Mike Bibby, Zaza Pachulia and Flip Murray are all unrestricted free agents. Marvin Williams is a restricted free agent.
That means Sund and his staff either have to re-recruit their own players or find replacements between now and the start of training camp.
“The one thing I’ve learned in the free agent world is that the only thing that is predictable is that it’s unpredictable,” Sund said. “When you’re talking about unrestricted free agents — and I’m not just talking about our players, I’m talking about all of them — they can go wherever they want.
“We’re going to sit down and talk to our guys that are free agents, and hopefully we can get something done there. If we can’t, we’ll look at the free agent world and continue to look at trades.
“We’ve got a pretty good core right now of players that are under contract. Hopefully, the summer will progress and we’ll continue to become a stronger ball club. What we want to do is keep the teams behind us behind us and see if we can close the gap on the teams ahead of us.”
The Hawks fortified themselves at point guard last week by trading for Jamal Crawford and drafting Jeff Teague on the same day. They moved two point guards for Crawford, Acie Law IV and Speedy Claxton.
Any fortification in the frontcourt, however, will have to be done now. Josh Smith and Al Horford are the only rotation frontcourt players that are under contract. Reserve big man Solomon Jones is also a restricted free agent this summer, as is swingman Mario West.
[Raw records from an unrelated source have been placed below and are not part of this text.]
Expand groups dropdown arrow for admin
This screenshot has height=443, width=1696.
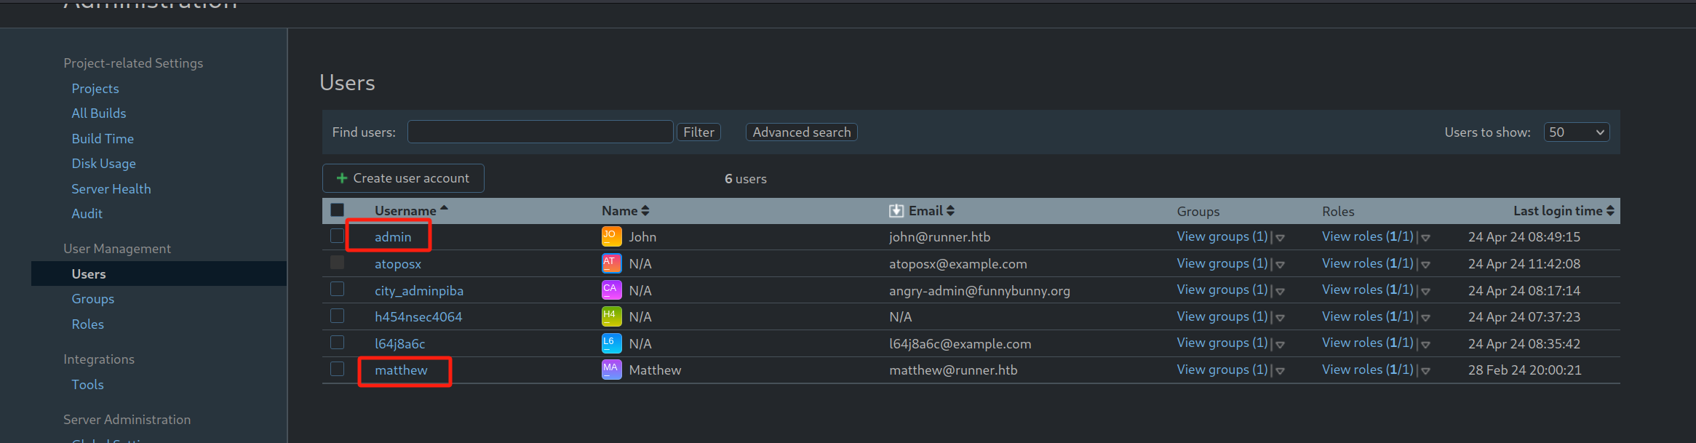[1280, 238]
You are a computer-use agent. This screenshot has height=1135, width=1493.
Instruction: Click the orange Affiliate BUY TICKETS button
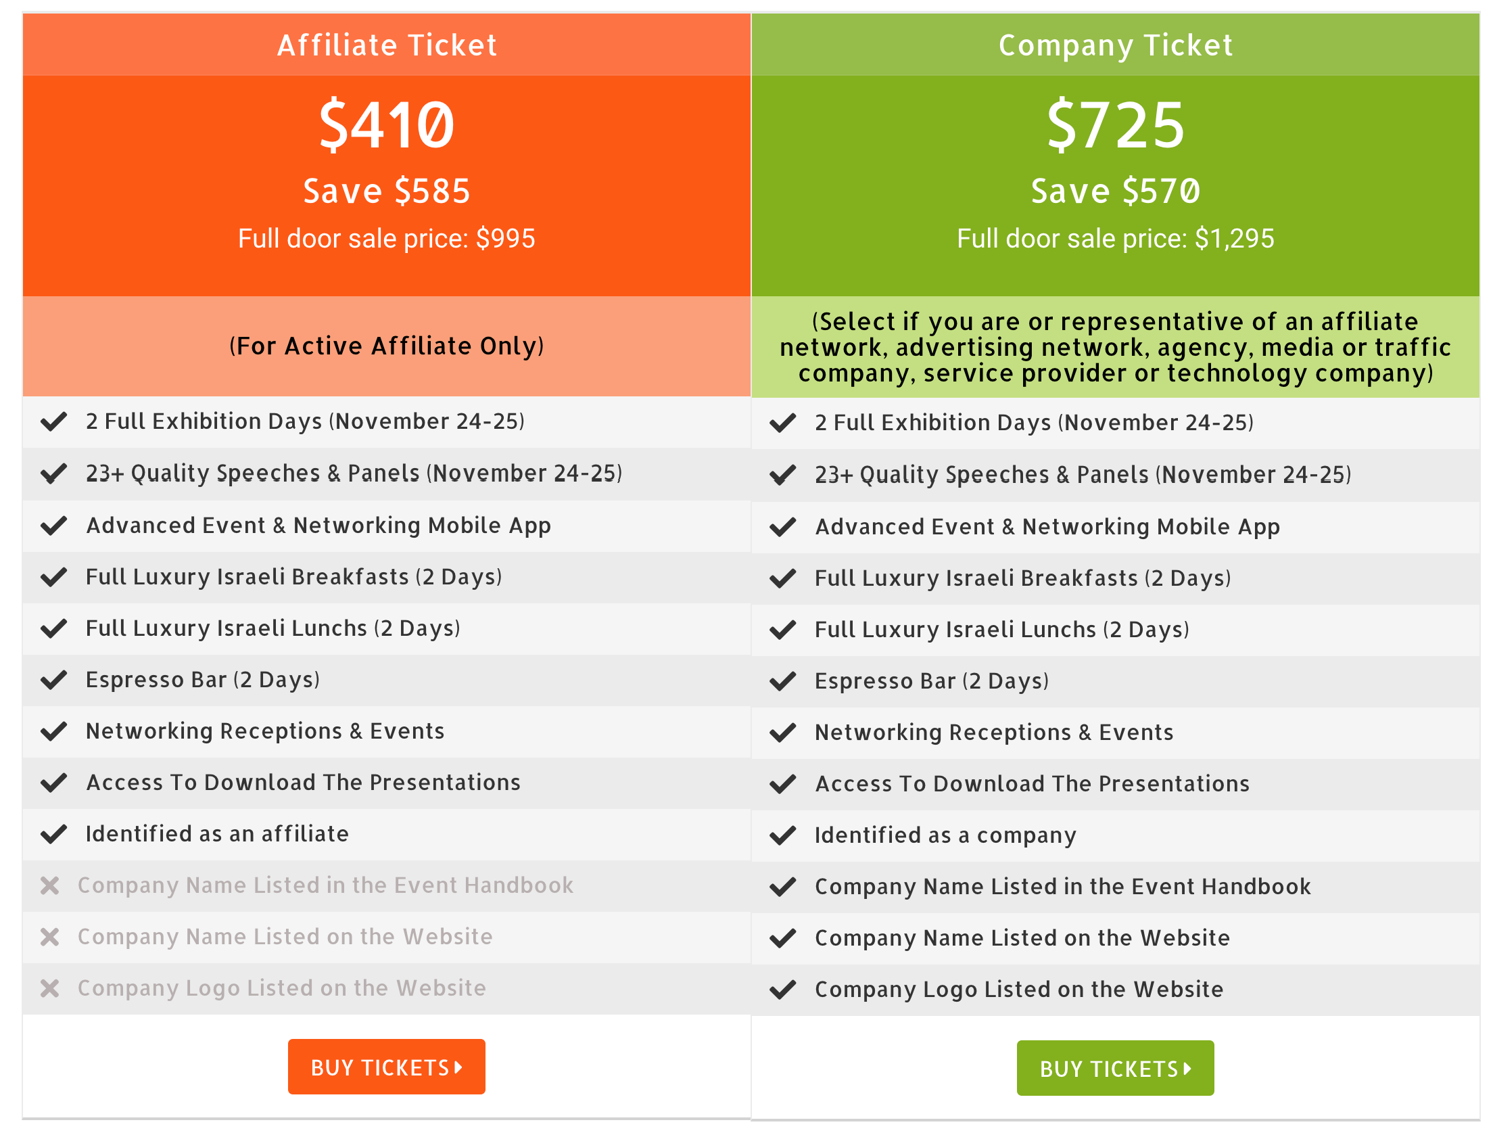[386, 1067]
Pachulia is sure to be a target for other teams, mainly because quality 7-footers at reasonable prices are hard to find. He just finished up a four-year, $16 million deal with the Hawks and stands to command more on his next deal.
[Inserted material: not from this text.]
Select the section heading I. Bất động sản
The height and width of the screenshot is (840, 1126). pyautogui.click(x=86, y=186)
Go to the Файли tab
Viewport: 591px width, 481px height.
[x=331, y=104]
“We’ll see how things go,” Pachulia said via e-mail Tuesday afternoon. “All you can do is watch how the negotiations go and move on from there.”
The Hawks got burned last summer in their negotiations with Josh Childress, who at the time was a restricted free agent. When talks slowed between his representatives, who also represent Pachulia and Williams, and the Hawks and it appeared his options might be running out for a better deal elsewhere in the NBA, Childress opted for a groundbreaking $32 million contract with Greek power Olympiacos.
That’s one of the reasons Sund said the Hawks moved the way they did to acquire Crawford before the draft.
“We saw that last year with Josh Childress,” Sund said. “Who would have thought he’d have the opportunity to make the amount of money he made in Europe? And good for him. Jamal gives us a bird in the hand with a pretty good and talented club, and it provided us with another asset. This wasn’t done strictly for free agency.”
But it was absolutely done with free agency in mind. And now the Hawks have decisions to make about how best to allocate funds for Bibby and Murray, whose price tags are to be determined.
“There’s just total uncertainty in [unrestricted] free agency,” Sund said. “I can’t stress that enough. So all we can do is prepare ourselves the best we can and let the process play itself out.”